## Brief:
A precise repetition of every line below is the required answer.

--- Information supplied ---

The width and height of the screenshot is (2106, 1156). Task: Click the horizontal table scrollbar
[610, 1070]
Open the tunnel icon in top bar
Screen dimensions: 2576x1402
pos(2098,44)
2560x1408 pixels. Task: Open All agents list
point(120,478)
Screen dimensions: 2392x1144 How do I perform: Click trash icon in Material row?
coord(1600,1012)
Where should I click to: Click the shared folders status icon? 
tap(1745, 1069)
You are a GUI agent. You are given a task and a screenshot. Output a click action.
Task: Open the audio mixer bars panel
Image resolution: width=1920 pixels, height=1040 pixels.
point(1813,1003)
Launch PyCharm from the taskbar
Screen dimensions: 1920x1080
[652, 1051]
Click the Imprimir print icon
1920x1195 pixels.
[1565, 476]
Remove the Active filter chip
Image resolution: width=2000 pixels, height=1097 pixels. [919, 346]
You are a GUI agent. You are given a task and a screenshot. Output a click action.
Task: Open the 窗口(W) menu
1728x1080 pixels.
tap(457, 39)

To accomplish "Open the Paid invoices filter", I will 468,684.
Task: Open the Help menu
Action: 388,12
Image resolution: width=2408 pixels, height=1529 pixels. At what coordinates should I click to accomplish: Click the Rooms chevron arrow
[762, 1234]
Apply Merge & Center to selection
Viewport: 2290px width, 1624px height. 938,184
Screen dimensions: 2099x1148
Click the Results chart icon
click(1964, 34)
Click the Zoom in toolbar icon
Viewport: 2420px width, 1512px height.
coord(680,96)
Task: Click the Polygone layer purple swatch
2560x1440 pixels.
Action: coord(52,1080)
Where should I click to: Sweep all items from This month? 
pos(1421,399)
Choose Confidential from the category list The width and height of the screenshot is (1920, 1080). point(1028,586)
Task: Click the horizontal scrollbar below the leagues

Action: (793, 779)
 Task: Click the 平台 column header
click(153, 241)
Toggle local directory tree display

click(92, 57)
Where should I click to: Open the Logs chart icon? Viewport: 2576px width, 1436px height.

---

## The completed task:
The width and height of the screenshot is (2106, 1156). Task: Click the horizontal table scrollbar
[610, 1070]
Open the tunnel icon in top bar
Screen dimensions: 2576x1402
pos(2098,44)
2560x1408 pixels. Task: Open All agents list
point(120,478)
Screen dimensions: 2392x1144 How do I perform: Click trash icon in Material row?
coord(1600,1012)
Where should I click to: Click the shared folders status icon? 
tap(1745, 1069)
You are a GUI agent. You are given a task and a screenshot. Output a click action.
Task: Open the audio mixer bars panel
Image resolution: width=1920 pixels, height=1040 pixels.
point(1813,1003)
Launch PyCharm from the taskbar
Screen dimensions: 1920x1080
[652, 1051]
Click the Imprimir print icon
1920x1195 pixels.
[1565, 476]
Remove the Active filter chip
Image resolution: width=2000 pixels, height=1097 pixels. [919, 346]
You are a GUI agent. You are given a task and a screenshot. Output a click action.
Task: Open the 窗口(W) menu
1728x1080 pixels.
tap(457, 39)

To accomplish "Open the Paid invoices filter", I will 468,684.
Task: Open the Help menu
Action: 388,12
Image resolution: width=2408 pixels, height=1529 pixels. At what coordinates should I click to accomplish: Click the Rooms chevron arrow
[762, 1234]
Apply Merge & Center to selection
Viewport: 2290px width, 1624px height. 938,184
Screen dimensions: 2099x1148
Click the Results chart icon
click(1964, 34)
Click the Zoom in toolbar icon
Viewport: 2420px width, 1512px height.
coord(680,96)
Task: Click the Polygone layer purple swatch
2560x1440 pixels.
Action: coord(52,1080)
Where should I click to: Sweep all items from This month? 
pos(1421,399)
Choose Confidential from the category list The width and height of the screenshot is (1920, 1080). point(1028,586)
Task: Click the horizontal scrollbar below the leagues

Action: (793, 779)
 Task: Click the 平台 column header
click(153, 241)
Toggle local directory tree display

click(92, 57)
Where should I click to: Open the Logs chart icon? Viewport: 2576px width, 1436px height.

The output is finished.